En RDC, le président Félix Tshisekedi dénonce les discours discriminatoires contre les Banyamulenge et les Tutsis congolais, et appelle à l’unité nationale face aux manipulations régionales.
Félix Tshisekedi face aux discours de haine en RDC
Le président de la République démocratique du Congo, Félix Tshisekedi, a pris une position ferme contre toute forme de discrimination ethnique, visant particulièrement les Banyamulenge et les Tutsis congolais. Dans un discours à forte portée politique et symbolique, le chef de l’État a rappelé que ces communautés sont des citoyens congolais à part entière, au même titre que tous les autres peuples de la RDC.
« Les Banyamulenge et, plus largement, tous les Tutsis congolais sont nos compatriotes », a-t-il déclaré.

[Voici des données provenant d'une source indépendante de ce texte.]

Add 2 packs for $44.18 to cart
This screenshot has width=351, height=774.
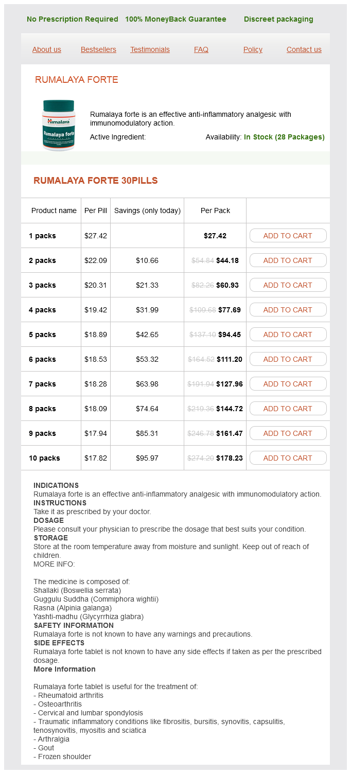tap(288, 260)
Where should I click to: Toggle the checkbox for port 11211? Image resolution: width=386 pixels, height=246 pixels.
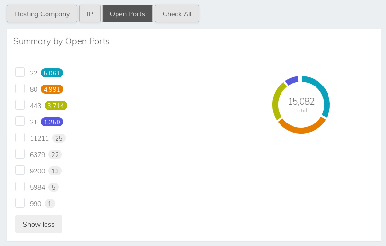point(20,137)
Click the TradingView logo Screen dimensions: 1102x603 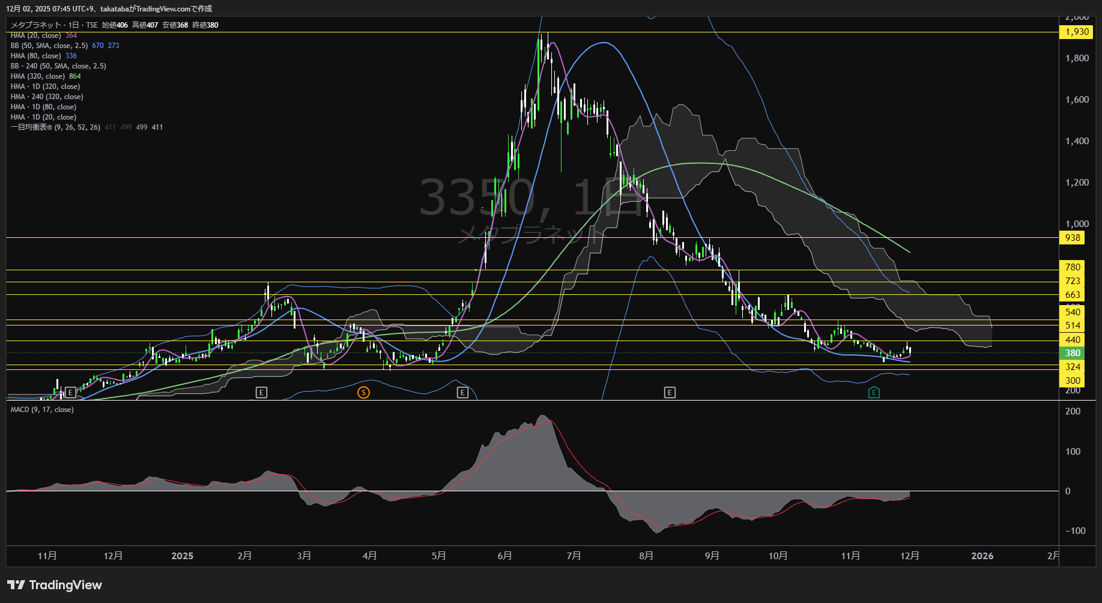(55, 585)
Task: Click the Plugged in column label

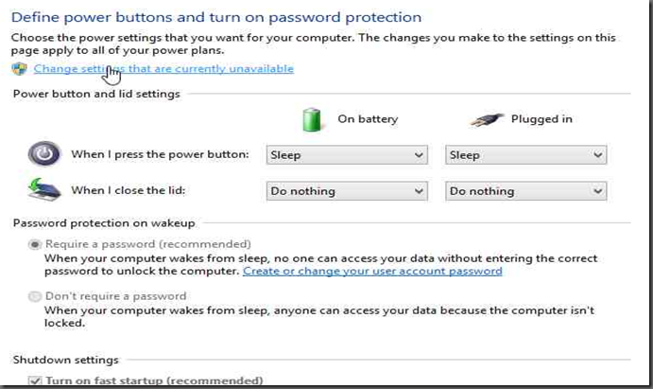Action: (541, 119)
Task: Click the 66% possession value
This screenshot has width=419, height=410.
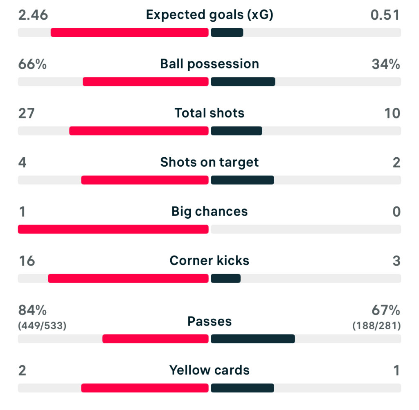Action: 32,64
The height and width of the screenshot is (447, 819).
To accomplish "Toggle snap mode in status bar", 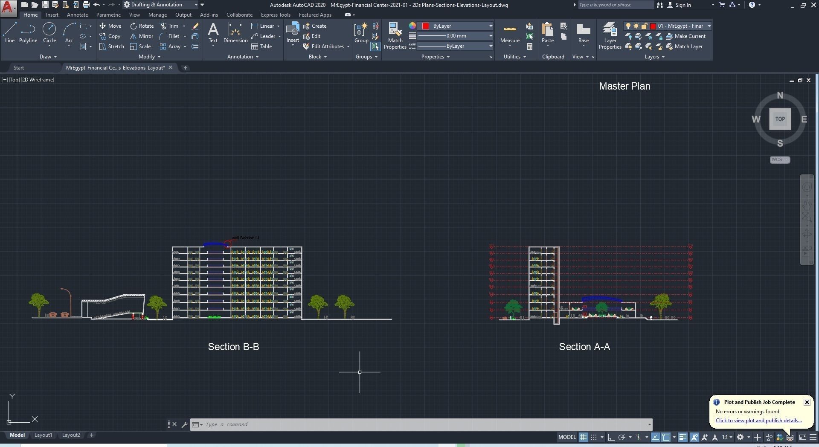I will (x=593, y=437).
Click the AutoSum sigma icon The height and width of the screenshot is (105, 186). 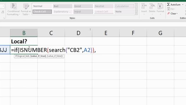pyautogui.click(x=169, y=5)
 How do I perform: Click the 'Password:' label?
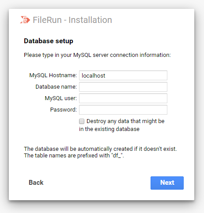click(64, 110)
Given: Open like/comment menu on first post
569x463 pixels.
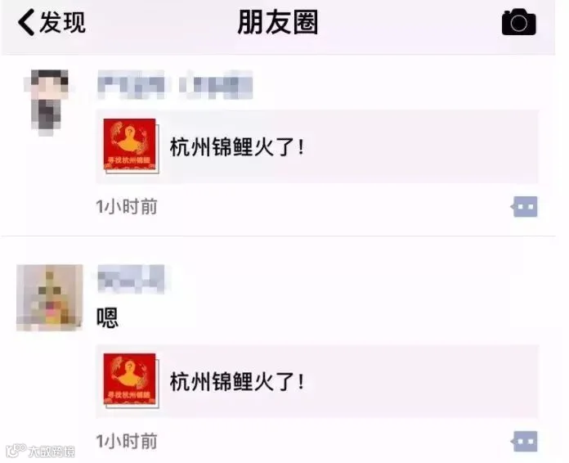Looking at the screenshot, I should point(524,207).
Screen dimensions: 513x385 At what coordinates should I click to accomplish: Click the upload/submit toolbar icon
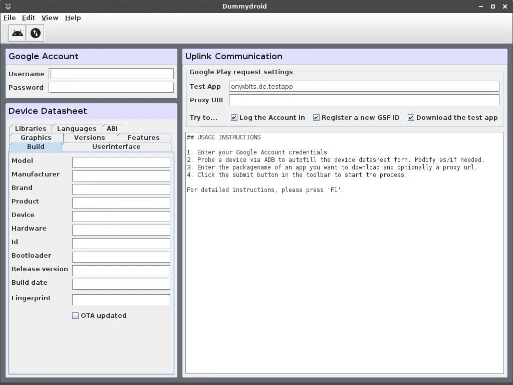pyautogui.click(x=35, y=33)
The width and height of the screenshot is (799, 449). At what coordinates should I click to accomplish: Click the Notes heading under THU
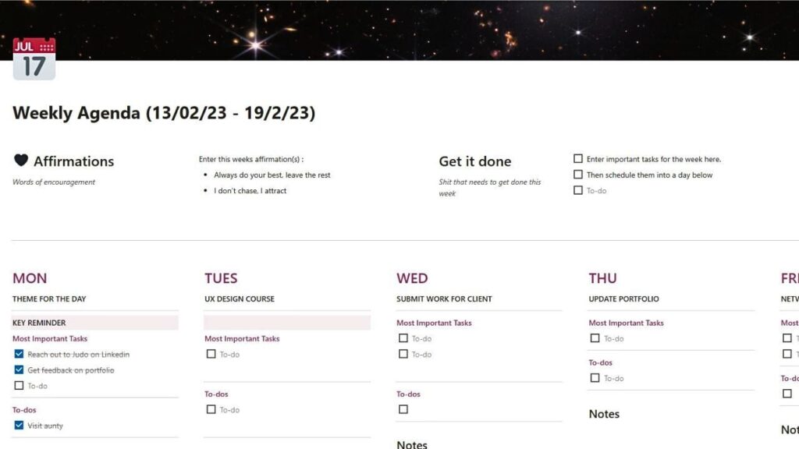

Les Banyamulenge et Tutsis congolais reconnus comme citoyens à part entière
Félix Tshisekedi a souligné que de nombreux Congolais issus de ces communautés ont servi la nation sous le drapeau national, certains allant jusqu’à sacrifier leur vie pour la République. Pour lui, les discours stigmatisants et discriminatoires constituent une grave injustice et représentent un danger réel pour la cohésion nationale.
Le président a insisté sur le fait que la nationalité congolaise ne se négocie pas et qu’aucune communauté ne doit être marginalisée sur la base de son origine ethnique.
Mise en garde contre les manipulations régionales
Dans son intervention, Félix Tshisekedi a également dénoncé ce qu’il considère comme des manipulations politiques et militaires régionales, accusant le régime rwandais d’exploiter les tensions communautaires en RDC. Selon lui, Kigali instrumentaliserait certaines violences ciblées afin de construire un narratif trompeur autour d’une prétendue persécution des Tutsis, dans le but de justifier des ingérences militaires sur le sol congolais.
« Ce genre de discours fait le lit d’un régime criminel », a averti le chef de l’État.
Un appel à la vigilance et à la responsabilité nationale
Le président de la RDC a appelé les Congolais à faire preuve de vigilance face aux discours de division, estimant que la haine ethnique affaiblit le pays et sert des intérêts étrangers. Il a également accusé le Rwanda de mobiliser différentes communautés à des fins politiques et militaires, allant jusqu’à orchestrer des violences pour servir ses objectifs stratégiques.
Aucune discrimination tant qu’il est au pouvoir
Dans une déclaration sans équivoque, Félix Tshisekedi a réaffirmé son engagement :
« Tant que je serai président, aucun citoyen, aucune communauté ethnique ou tribale de ce pays ne sera discriminée. »
Ce message s’inscrit dans la ligne directrice de son mandat, axée sur l’égalité, la justice et l’unité nationale.
« Bomoko » : l’unité comme pilier de la souveraineté congolaise
En conclusion, le chef de l’État a martelé un mot devenu central dans son discours politique : « Bomoko » (Unité). Pour Félix Tshisekedi, la cohésion nationale reste la seule voie capable de préserver la souveraineté, la stabilité et l’avenir de la République démocratique du Congo.